This week, I am going to have a closer look at a paper that creatively uses methods for bilingual word embeddings for social media analysis. The paper’s preprint was uploaded last week on arXiv. The title is “We Don’t Speak the Same Language: Interpreting Polarization through Machine Translation,” and most of the authors CMU in Pittsburgh.

The paper’s central assumption is that the polarization of different opinion groups, especially in the USA, went so far that some words have totally different meanings for those groups. For instance, saying that black lives matter has totally different connotations for supporters of the republicans and supporters of the democrats. The goal of the paper is to identify such concepts that have a different meaning for the groups.
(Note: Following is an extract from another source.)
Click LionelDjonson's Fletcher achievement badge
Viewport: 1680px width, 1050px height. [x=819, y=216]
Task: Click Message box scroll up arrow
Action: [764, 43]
The title of the paper misleadingly says that they use machine translation. They do not. They use multilingual embeddings, and they do so in a relatively straightforward way. They train separate word embeddings on texts produced by two different opinion groups. Both the embedding spaces are internally consistent: words with similar meanings have similar vectors. They are not mutually compatible: vectors from one space would end up at totally random places in the other space. Therefore they need to align the vector spaces. Because both groups speak the same language, most words should be aligned to identical ones in the other space. The words that get aligned with some different words are the interesting ones.

Similar to training bilingual embeddings, they take a seed dictionary: a small dictionary of words that we are sure that they have the same meaning in both the languages. In the bilingual case, these are often numbers or proper names. Here, because both groups are supposed to speak the same language, the authors use the grammatical words (pronouns, prepositions, determiners, etc.) as the seed dictionary. Those are the words that certainly have the same meaning for both groups. After aligning the embeddings spaces, most of the words indeed end up aligned with themselves. However, words that both groups use differently end up misaligned.

This is how the misaligned words looked like in a study with comments under CNN and Fox News (Table 4 in the paper):

Misaligned words

Some of the words that got misaligned are synonyms, but some of them are clearly ideologically motivated. For instance, Fox News commenters use the word “leftist” similarly (in similar contexts and in a similar meaning) as CNN commenters the word “fascist” (very likely as a label for someone with dangerous opinions).

The same method can also be used to compute how similar the meanings are among various groups of commenters (Table 8 of the paper):

Comparing different comment sources

The table shows that comments under comedy video tend to share meanings with how CNN and MSNBC viewers view the world rather than how the Fox News viewers view the world, which is indeed an interesting observation.

Although this paper is not all groundbreaking from the computer science perspective, I totally enjoyed reading it and I am looking forward to social scientists using this method to get some interesting findings.